Still, women can increase their tolerance by using their head. "Your pain threshold can be significantly altered by your emotions," says Beverly E. Thorn, Ph.D., chair of psychology at The University of Alabama. "And over time, the brain can rewire itself to be more or less responsive to certain kinds of pain." For example, women who choose to run long races with sore hamstrings, bum knees, or serious side cramps may experience less pain sensation because they actually want to be running--their positive attitude can overpower the brain's danger signals and activate the pain-thwarting chemical serotonin.

Likewise, research shows that Olympic athletes can inure themselves to pain through strict mental perseverance and intense repetitive physical training. In other words, the more laps you swim, hills you bike, or miles you run, the more accustomed to pain--and immune to hurt--you can become.
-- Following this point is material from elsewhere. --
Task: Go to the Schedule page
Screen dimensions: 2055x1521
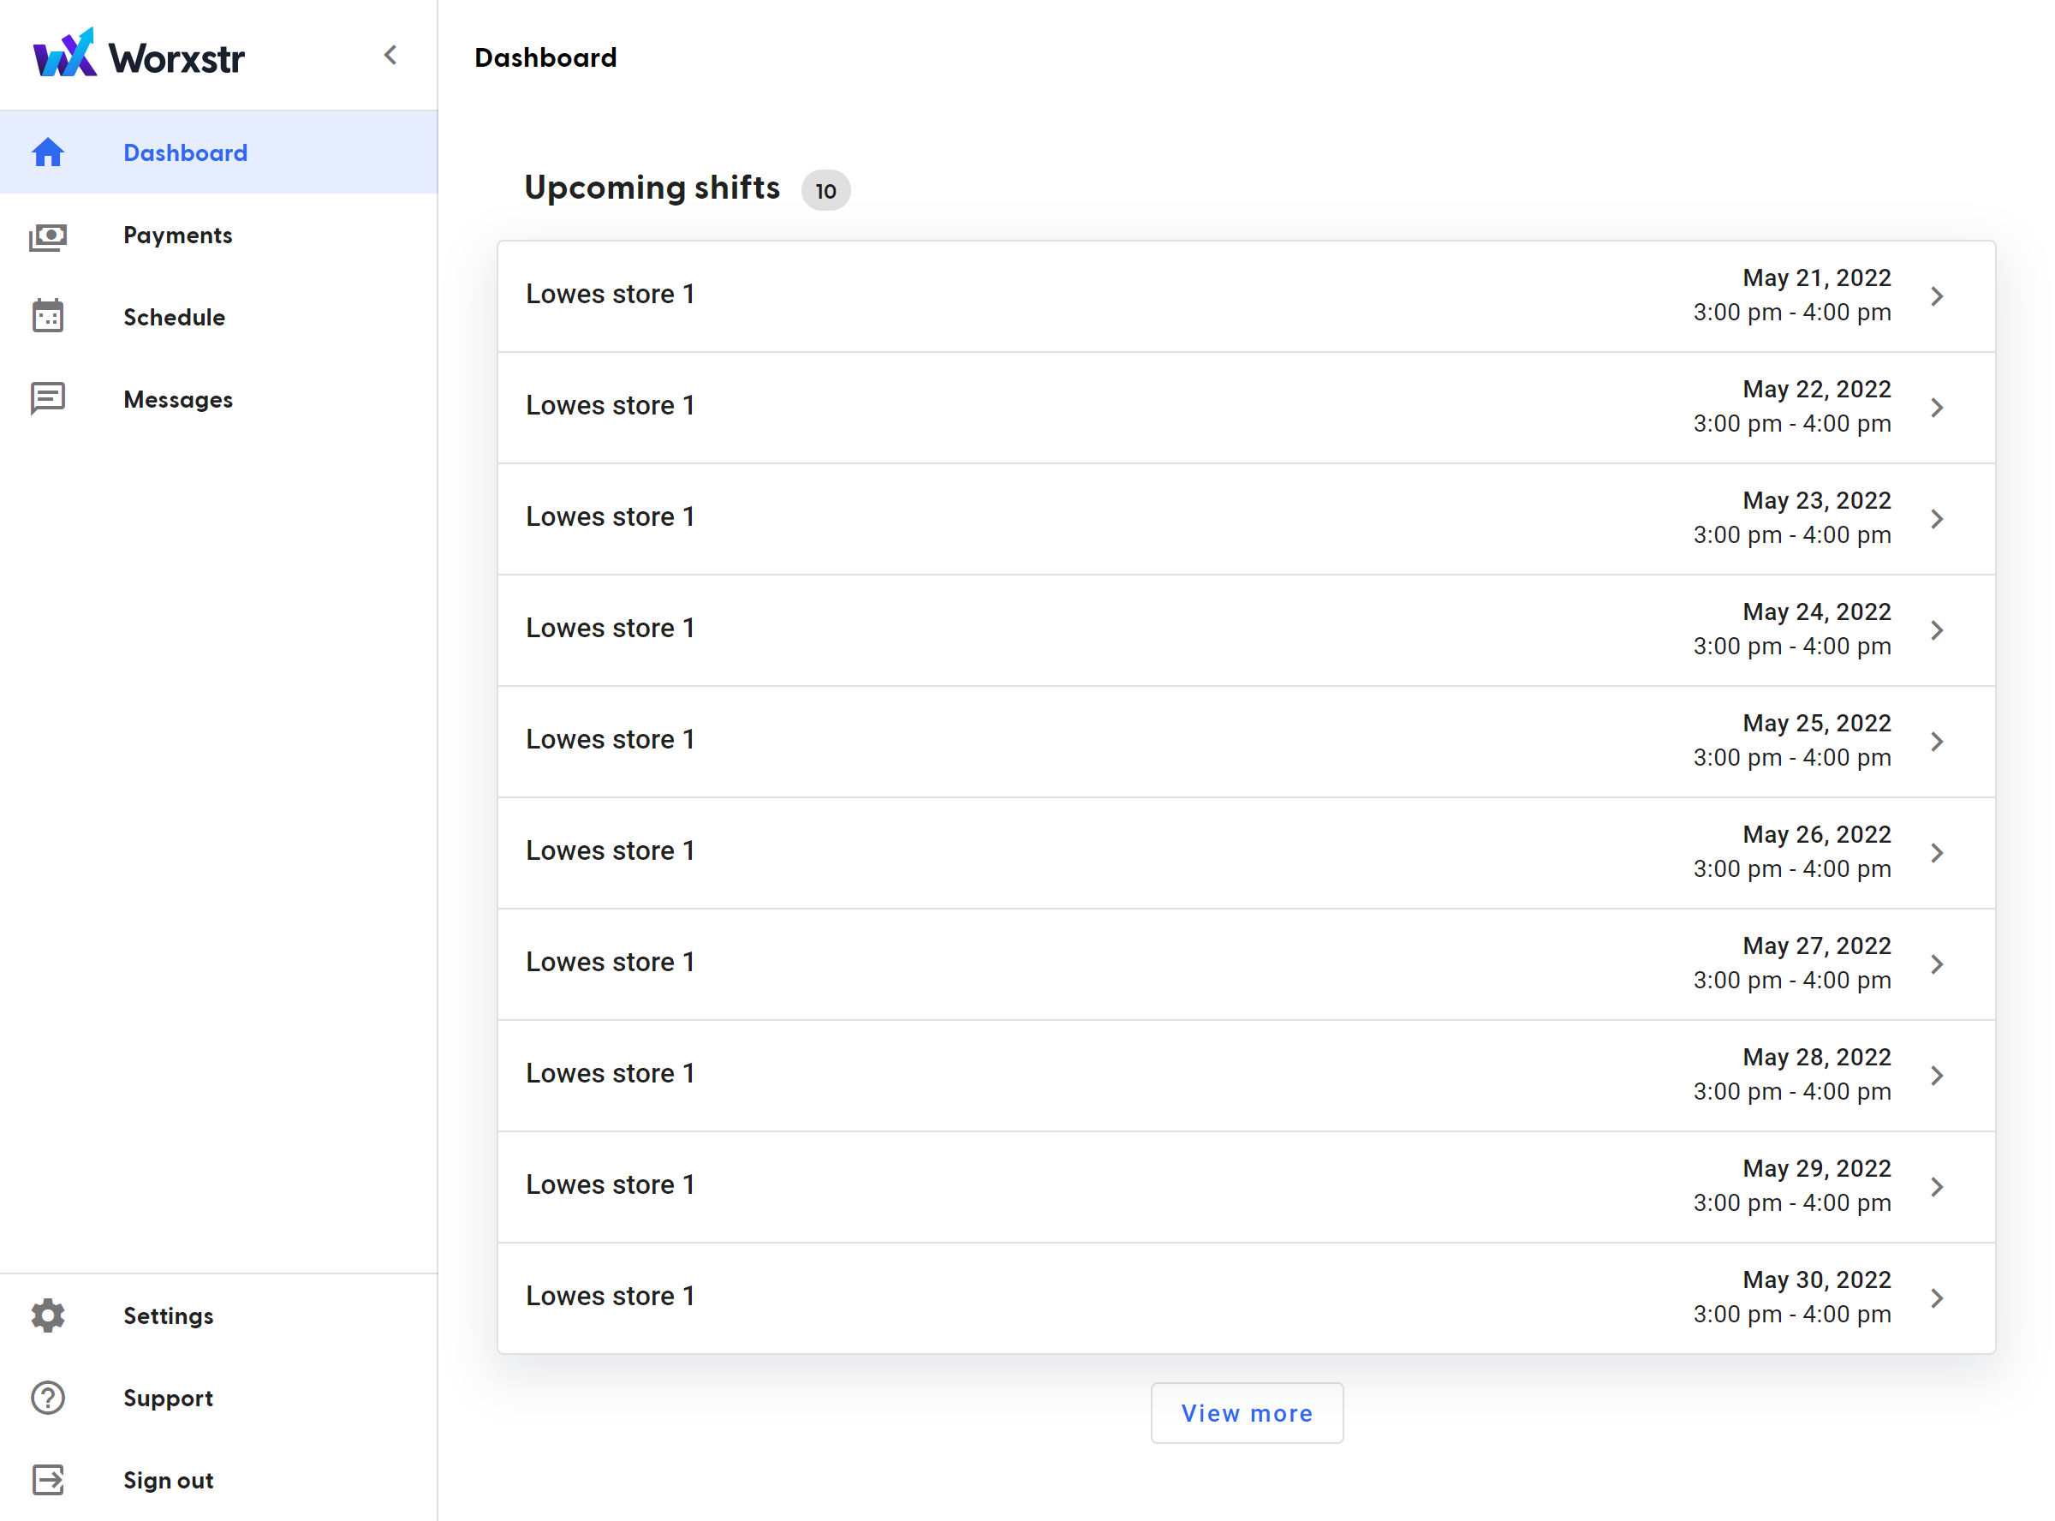Action: 174,318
Breathing exercises and self-talk also have been shown to reduce discomfort. Next time you're up against big-time pain (e.g., getting a tetanus shot, having a tooth drilled, sitting through a meeting while you have a migraine), inhale slowly through your nose for 10 seconds while silently repeating a mantra like "It will get better soon" or "I'm not going to quit." When you exhale, imagine you're shooting all the achiness out through your nose.

Staying hydrated and eating fish, fruit, and veggies can help increase your pain tolerance.